[Extracted material]
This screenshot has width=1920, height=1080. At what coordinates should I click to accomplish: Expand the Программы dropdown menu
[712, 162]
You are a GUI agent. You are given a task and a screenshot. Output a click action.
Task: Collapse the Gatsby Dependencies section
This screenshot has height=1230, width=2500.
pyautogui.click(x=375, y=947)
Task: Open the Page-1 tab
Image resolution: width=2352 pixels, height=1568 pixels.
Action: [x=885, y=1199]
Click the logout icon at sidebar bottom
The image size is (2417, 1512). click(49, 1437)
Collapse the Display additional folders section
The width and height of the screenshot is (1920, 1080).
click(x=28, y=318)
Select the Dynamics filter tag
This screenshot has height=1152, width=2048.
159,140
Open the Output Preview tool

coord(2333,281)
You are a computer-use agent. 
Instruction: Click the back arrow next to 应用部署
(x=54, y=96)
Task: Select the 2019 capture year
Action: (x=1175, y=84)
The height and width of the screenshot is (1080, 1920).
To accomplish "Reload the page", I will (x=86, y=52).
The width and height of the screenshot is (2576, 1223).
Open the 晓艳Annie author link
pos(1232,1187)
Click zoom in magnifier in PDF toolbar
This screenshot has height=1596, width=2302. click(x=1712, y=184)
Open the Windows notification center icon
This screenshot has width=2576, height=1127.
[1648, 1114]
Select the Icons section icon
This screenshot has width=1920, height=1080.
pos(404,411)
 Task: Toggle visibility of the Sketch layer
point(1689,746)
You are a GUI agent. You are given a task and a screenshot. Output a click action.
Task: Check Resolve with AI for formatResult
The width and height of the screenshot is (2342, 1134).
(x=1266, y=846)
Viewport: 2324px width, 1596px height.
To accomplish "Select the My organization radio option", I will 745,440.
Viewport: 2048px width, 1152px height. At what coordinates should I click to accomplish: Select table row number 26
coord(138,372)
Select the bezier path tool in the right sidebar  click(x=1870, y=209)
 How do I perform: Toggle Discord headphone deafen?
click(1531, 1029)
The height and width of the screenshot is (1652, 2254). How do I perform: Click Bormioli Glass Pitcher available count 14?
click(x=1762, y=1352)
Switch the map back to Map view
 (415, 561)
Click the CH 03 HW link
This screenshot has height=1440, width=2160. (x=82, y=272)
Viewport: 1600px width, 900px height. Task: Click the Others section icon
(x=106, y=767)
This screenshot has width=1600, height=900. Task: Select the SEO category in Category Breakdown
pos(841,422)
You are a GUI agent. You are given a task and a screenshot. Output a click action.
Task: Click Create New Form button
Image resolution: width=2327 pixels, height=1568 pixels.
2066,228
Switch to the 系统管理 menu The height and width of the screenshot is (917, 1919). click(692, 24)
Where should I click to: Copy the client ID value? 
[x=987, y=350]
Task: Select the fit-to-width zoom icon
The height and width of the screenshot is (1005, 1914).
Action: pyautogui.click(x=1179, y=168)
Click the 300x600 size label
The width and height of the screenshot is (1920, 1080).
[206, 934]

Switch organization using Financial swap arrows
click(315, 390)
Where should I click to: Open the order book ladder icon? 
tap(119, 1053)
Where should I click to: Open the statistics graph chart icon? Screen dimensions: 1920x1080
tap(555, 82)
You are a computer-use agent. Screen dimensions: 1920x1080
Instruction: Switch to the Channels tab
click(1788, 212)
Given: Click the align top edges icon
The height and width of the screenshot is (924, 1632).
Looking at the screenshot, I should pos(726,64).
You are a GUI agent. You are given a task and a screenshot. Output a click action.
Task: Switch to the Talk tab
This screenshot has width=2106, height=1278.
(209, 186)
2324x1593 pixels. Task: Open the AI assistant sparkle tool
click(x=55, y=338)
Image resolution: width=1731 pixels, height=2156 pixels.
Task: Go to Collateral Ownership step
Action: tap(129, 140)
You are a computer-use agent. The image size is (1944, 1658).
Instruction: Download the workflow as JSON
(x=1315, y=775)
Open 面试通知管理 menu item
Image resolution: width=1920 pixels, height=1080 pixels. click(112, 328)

[Work to complete]
All lines in the records with the string "will" should be copied out.

[Result of this exercise]
To accomplish "Reload the page", I will (x=86, y=52).
To accomplish "Select the My organization radio option", I will 745,440.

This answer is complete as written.